A History of the Old English Letter Foundries Published online by Cambridge University Press: 05 August 2011
We have laid before the reader, in the Introductory Chapter, such facts and conjectures as it is possible to gather together respecting the processes and appliances adopted by the first letter-founders, and shall, with a view to render the particular history of the English Letter Foundries more intelligible, endeavour to present here, in as concise a form as possible, a short historical sketch of the English type bodies and faces, tracing particularly the rise and development of the Roman, Italic, and Black letters before and subsequent to their introduction into this country; adding, in a following chapter, a similar notice of the types of the principal foreign and learned languages which have figured conspicuously in English typography.
TYPE-BODIES
The origin of type-bodies and the nomenclature which has grown around them, is a branch of typographical antiquity which has always been shrouded in more or less obscurity.
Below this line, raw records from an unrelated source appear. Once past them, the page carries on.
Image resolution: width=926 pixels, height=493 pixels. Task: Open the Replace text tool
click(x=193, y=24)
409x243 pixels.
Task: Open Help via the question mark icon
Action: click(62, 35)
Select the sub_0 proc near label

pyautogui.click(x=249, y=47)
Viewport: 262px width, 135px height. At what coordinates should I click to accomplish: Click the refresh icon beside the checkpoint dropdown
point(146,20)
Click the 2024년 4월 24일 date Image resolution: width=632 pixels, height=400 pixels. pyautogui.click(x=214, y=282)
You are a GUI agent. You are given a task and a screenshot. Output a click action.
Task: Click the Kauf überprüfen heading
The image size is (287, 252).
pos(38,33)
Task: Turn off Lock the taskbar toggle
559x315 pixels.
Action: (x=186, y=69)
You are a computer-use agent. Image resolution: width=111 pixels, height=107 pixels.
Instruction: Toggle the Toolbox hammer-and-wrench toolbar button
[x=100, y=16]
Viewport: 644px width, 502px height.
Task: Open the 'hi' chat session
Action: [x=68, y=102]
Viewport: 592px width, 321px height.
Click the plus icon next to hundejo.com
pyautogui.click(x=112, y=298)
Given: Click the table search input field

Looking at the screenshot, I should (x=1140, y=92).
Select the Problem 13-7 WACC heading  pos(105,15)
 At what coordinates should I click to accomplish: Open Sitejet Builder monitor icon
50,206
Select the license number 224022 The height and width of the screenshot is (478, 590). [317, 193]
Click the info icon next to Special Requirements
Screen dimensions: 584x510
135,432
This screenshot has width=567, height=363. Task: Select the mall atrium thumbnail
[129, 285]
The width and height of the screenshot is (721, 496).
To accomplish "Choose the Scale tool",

Imagining, as we do, that the moulds of the first printers were of a primitive construction, and, though conceived on true principles, were adjusted to the various sizes of letter they had to cast more by eye than by rule, it is easy to understand that founts would be cast on no other principle than that of ranging in body and line and height in themselves, irrespective of the body, height and line of other founts used in the same press. When two or more founts were required to mix in the same work, then the necessity of a uniform standard of height would become apparent.